課題 1:
「この世界の片隅に」の映画化をめぐる回想記事によると、2013年12月23日の第一回アニメスタイルイベントはどこで開催されたか。
課題 2:
「この世界の片隅に」の映画化をめぐる回想記事を、最後の文のあとから書き継いでください。

抜粋テキスト:
******

「この世界の片隅に」と歩いてきた私~2013年

 

 

1.前回までのあらすじ

an-shida.hatenablog.com

大好きなマンガ「この世界の片隅に」が、これまた大好きな映画『マイマイ新子と千年の魔法』の監督片渕素直さんが作る! 決まったはいいがなかなか情報が出てこないまま2012年は終わった。そしてアニメスタイルイベントが立ち上がった2013年に。

2.2013年 上半期なかなか動かない。

朝日新聞宮部みゆきの小説にこうの史代が挿絵を担当。

 

 もう3月であるが、なかなか情報は出てこない。*1

3.監督突然岩手に行く。脱線して「あまちゃん」とのんさんの話。

2016年10月の現状にあるような「クラウドファンディング大成功」「のん(本名:能年玲奈)声優初主演」「試写会満席&大絶賛」などというようなことを全部予想できた人は多分世界に一人もいなかった(試写会満席&大絶賛は予想できていたが、あまちゃんの人が主役やるなんて夢物語すぎてちょっと信じられる状況ではなかった)。

連載の中で急に「あまちゃん」編が始まるのだけど、正直これはちょっとやそっとでは映画はできあがらないぞという気持ちになった。

全体の流れで見るとここに「あまちゃん」の話が出てくるのは必然に見えるのだが、当時はまだまだ道半ばという感じだった。「全く関係ない話に」*2脱線するぐらいまだまだ映画製作は序盤なんだなあと感じていた。

それがここで見たことや、縁が映画を完成させる原動力になるのだから、これもまた面白い。面白いが当事者としては遥か遠い道が見えていて、その終わりは霧のむこうだ。

2013年12月23日 アニメスタイルイベント開催 これは果たして完成するのか

 

新宿ロフトプラスワンで第一回が開催されている。今のアニスタイベントは阿佐ヶ谷がメインなのでこれまた隔世の感がある。

当時、コラムで語られていたことは、みなさんご存知のとおりの「徹底的に調べて、当時の世界をよみがえらせる」ことだったが、正直自分にはその全貌は見えていなくて、せいぜい「すごく本気で作ってくれている。幸せだ」ぐらいの感覚だった。だからイベントがあんな感じになるとも予想していなかった。

 

始まる前のほのぼの感。まるで2014年に映画ができると思っているぐらいののんびり具合である。

当日。知らないということは幸せでもある。

******

抽出情報:
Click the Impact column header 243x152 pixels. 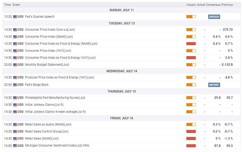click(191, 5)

******

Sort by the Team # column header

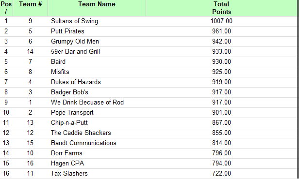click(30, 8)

******

最終回答 1:
新宿ロフトプラスワン

最終回答 2:
それでイベントの内容はこんな感じ。

 淡々と書いているが、文字通りイベント丸々やったけれど江波山が海苔が当時の海岸線が服装がという話でほぼ終わってしまい、これは大変なことになってしまったということを覚えている。映画のほんの冒頭のことがまだ調べ終わらない。原作もまだまだいっぱいある。どうするんだという気持ちだった。

 

この世界の片隅に」の隅々まで語るイベントだと思っていた自分。

当時の自分に電話できるなら「いや夕凪どころか上巻だけでいいよ」と言ってやりたい。当日「この世界」上中下巻、「夕凪」、さらに日常の家事やらの話題が出ると思い念のため 「さんさん録」まで持って行った。空振りもいいところである。

ところでこの日は北條サン役の新谷真弓さんもご来場されていた。

勿論この時点ではキャストは決まってないはず

新谷さんにとっても長い長い道だったのだ。 

 広島弁の台詞どころか、方言参考として全台詞を吹き込むことになるのも、すごい話だ。

 3.どうも思ったよりもできるのに時間がかかりそうだ

 とにかく本気だったのは分かった。でもそれでもまだ「きちんと時代考証するのは大事よね」ぐらいの気持ちだった。やはり自分は冴えん。わかってなかったのである。

イベント当日の自分。

 今振り返ると、まだまだよそのできごととして捉えているのがわかって面白い。今の自分だと広島がすごく身近で愛着があって、こういう書き方をしないと思うのです。

というわけで2014年がやってくる。

続きます。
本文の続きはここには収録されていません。